** SOURCE DATA follows **

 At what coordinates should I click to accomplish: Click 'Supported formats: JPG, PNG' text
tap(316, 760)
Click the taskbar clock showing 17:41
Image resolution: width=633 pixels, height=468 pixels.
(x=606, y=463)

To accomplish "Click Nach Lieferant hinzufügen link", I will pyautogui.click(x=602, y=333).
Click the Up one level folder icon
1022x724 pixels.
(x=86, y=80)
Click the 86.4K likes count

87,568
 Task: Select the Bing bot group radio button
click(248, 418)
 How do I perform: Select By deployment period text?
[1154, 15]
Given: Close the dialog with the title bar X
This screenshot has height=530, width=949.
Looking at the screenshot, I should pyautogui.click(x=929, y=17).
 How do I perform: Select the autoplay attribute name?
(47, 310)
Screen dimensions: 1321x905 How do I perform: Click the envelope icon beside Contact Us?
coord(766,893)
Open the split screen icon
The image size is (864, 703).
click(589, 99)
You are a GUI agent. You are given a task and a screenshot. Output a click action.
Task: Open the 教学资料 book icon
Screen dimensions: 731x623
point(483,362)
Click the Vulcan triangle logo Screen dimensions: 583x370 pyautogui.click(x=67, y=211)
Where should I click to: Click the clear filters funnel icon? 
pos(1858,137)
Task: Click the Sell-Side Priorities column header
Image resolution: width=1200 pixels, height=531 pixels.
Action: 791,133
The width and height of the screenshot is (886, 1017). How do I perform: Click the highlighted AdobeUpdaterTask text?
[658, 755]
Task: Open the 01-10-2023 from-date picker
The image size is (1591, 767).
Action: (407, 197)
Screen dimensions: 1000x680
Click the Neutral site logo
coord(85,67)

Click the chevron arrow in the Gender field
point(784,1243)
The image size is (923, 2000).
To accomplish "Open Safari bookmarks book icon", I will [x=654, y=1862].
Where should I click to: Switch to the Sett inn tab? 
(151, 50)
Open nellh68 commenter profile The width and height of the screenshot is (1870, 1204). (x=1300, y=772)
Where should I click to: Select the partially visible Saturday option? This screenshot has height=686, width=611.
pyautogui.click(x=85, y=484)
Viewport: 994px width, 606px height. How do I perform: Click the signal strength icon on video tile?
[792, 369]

** End of SOURCE DATA **

• WORK TO COMPLETE:
Output the material in full, exactly as it appears.

• ANSWER FOR THE TASK:
 At what coordinates should I click to accomplish: Click 'Supported formats: JPG, PNG' text
tap(316, 760)
Click the taskbar clock showing 17:41
Image resolution: width=633 pixels, height=468 pixels.
(x=606, y=463)

To accomplish "Click Nach Lieferant hinzufügen link", I will pyautogui.click(x=602, y=333).
Click the Up one level folder icon
1022x724 pixels.
(x=86, y=80)
Click the 86.4K likes count

87,568
 Task: Select the Bing bot group radio button
click(248, 418)
 How do I perform: Select By deployment period text?
[1154, 15]
Given: Close the dialog with the title bar X
This screenshot has height=530, width=949.
Looking at the screenshot, I should pyautogui.click(x=929, y=17).
 How do I perform: Select the autoplay attribute name?
(47, 310)
Screen dimensions: 1321x905 How do I perform: Click the envelope icon beside Contact Us?
coord(766,893)
Open the split screen icon
The image size is (864, 703).
click(589, 99)
You are a GUI agent. You are given a task and a screenshot. Output a click action.
Task: Open the 教学资料 book icon
Screen dimensions: 731x623
point(483,362)
Click the Vulcan triangle logo Screen dimensions: 583x370 pyautogui.click(x=67, y=211)
Where should I click to: Click the clear filters funnel icon? 
pos(1858,137)
Task: Click the Sell-Side Priorities column header
Image resolution: width=1200 pixels, height=531 pixels.
Action: 791,133
The width and height of the screenshot is (886, 1017). How do I perform: Click the highlighted AdobeUpdaterTask text?
[658, 755]
Task: Open the 01-10-2023 from-date picker
The image size is (1591, 767).
Action: (407, 197)
Screen dimensions: 1000x680
Click the Neutral site logo
coord(85,67)

Click the chevron arrow in the Gender field
point(784,1243)
The image size is (923, 2000).
To accomplish "Open Safari bookmarks book icon", I will [x=654, y=1862].
Where should I click to: Switch to the Sett inn tab? 
(151, 50)
Open nellh68 commenter profile The width and height of the screenshot is (1870, 1204). (x=1300, y=772)
Where should I click to: Select the partially visible Saturday option? This screenshot has height=686, width=611.
pyautogui.click(x=85, y=484)
Viewport: 994px width, 606px height. How do I perform: Click the signal strength icon on video tile?
[792, 369]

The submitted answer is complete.